_DATA FOR THIS TASK_.
[START]
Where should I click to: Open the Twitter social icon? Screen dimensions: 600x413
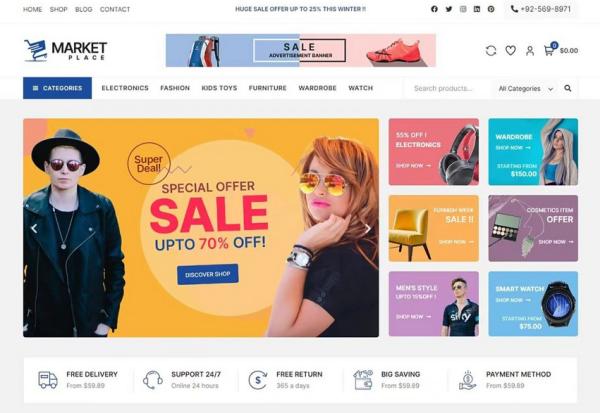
[END]
[START]
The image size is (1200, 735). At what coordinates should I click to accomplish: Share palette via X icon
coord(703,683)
[END]
[START]
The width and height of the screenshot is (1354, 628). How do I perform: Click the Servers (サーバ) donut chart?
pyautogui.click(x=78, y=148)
[END]
_EXERCISE_.
Set down the listing again, starting at the line that contains "The image size" and stopping after the line that contains "coord(703,683)", reproducing every line in that span without change.

_SOLUTION TO THIS EXERCISE_.
The image size is (1200, 735). At what coordinates should I click to accomplish: Share palette via X icon
coord(703,683)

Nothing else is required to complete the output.